2. Core competitiveness
Low investment in equipment: investment in single furnace is
only 1/3 of electrolysis method, suitable for small and
medium capacity;
Strong adaptability of raw materials: low-grade dolomite
(MgO>18%) can be directly processed;
Value-added by-products: each ton of magnesium produces
4-5 tons of calcium and silicon slag, which can be used for
building materials or soil improvement.
3. Development constraints
Intermittent production: single furnace cycle 12-14 hours,
energy consumption 110-130GJ per ton of magnesium;
Ferrosilicon dependence: ton of magnesium consumes 1.1-1.2
tons of ferrosilicon, the cost is affected by the fluctuation
of silicon price;
Environmental protection pressure: calcination link CO₂
emissions up to 5-6 tons / ton of magnesium.
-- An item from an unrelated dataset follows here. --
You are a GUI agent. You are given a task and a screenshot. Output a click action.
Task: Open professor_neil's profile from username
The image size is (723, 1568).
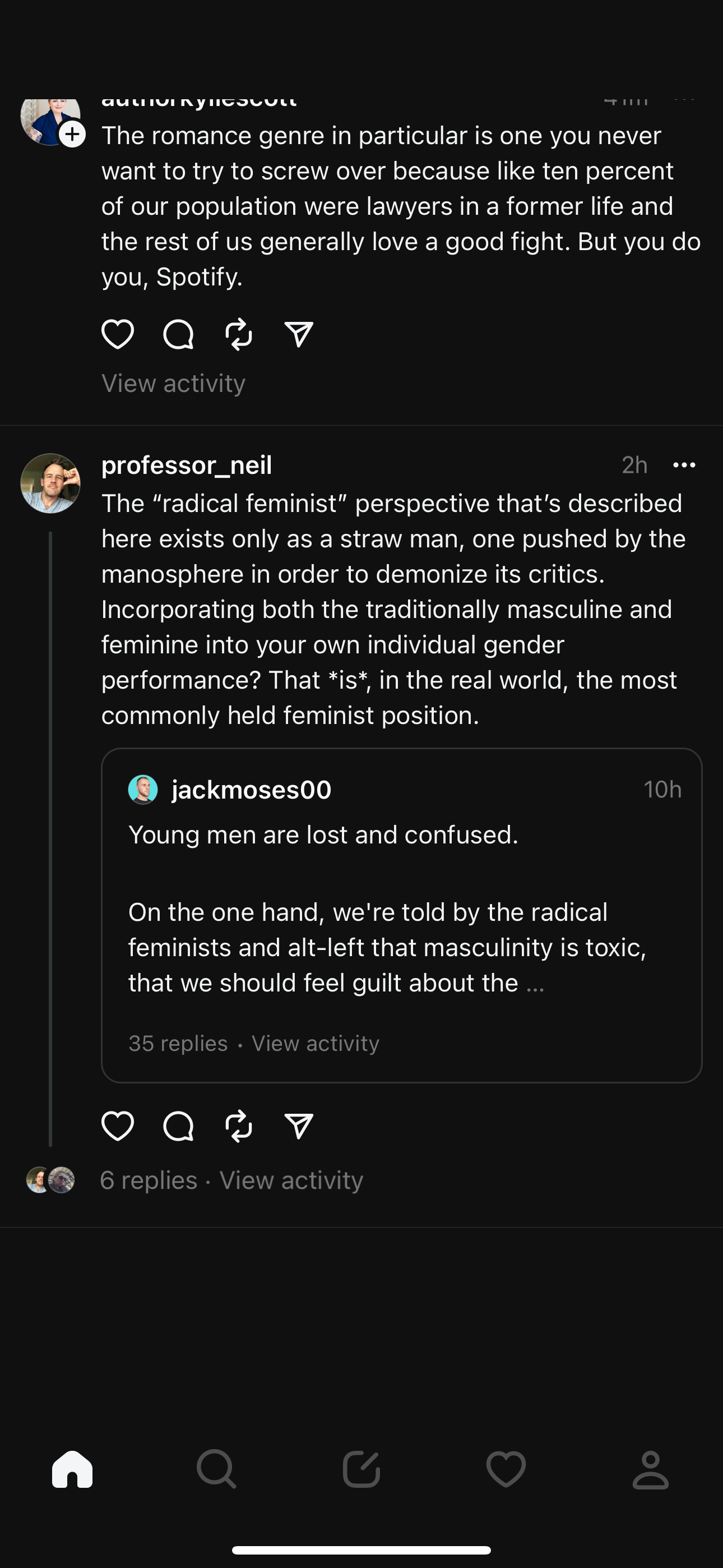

Technical innovation and future trends
1. Low-carbon smelting technology breakthrough
Green power electrolysis: photovoltaic/wind power direct supply
electrolyzer, carbon emission per ton of magnesium can be
reduced to less than 3 tons;
Carbothermal reduction method: coke instead of ferrosilicon,
reaction formula MgO + C → Mg↑ + CO↑ (test stage);
CO₂ mineralization sequestration: Calcination exhaust gas is
injected into calcium-based slag to generate carbonate,
realizing negative emission.
2. Diversification of raw material routes
Waste magnesium alloy regeneration: vacuum distillation
method is adopted to recover waste magnesium, with
energy consumption only 5% of virgin magnesium;
Direct extraction of magnesium from seawater: new ion
sieve adsorbent (e.g. MnO₂-nH₂O) selective extraction of
magnesium ions;
Low-grade ore utilization: microbial leaching technology
to treat tailings with MgO <15%.
3. Intelligent upgrading
Digital twin system real-time optimization of electrolyzer
temperature field and current distribution;
AI predicts the reduction furnace slag phase composition
and dynamically adjusts the ferrosilicon ratio;
Robot automatic slag picking and ingot casting, reducing
manual contact with high temperature environment.
Conclusion
The evolution of magnesium extraction technology is essentially
a game of “efficiency” and “sustainability”. Electrolysis has
dominated the market with its potential for cleanliness, while
thermal reduction has held on to specific markets with its
flexibility. With the maturity of hydrogen metallurgy and carbon
capture technology, magnesium smelting will break through
the shackles of energy consumption and emissions and become
a benchmark for green metal materials. For enterprises, based
on resource endowment, close to the policy-oriented process
selection, will be the key to win the market competition.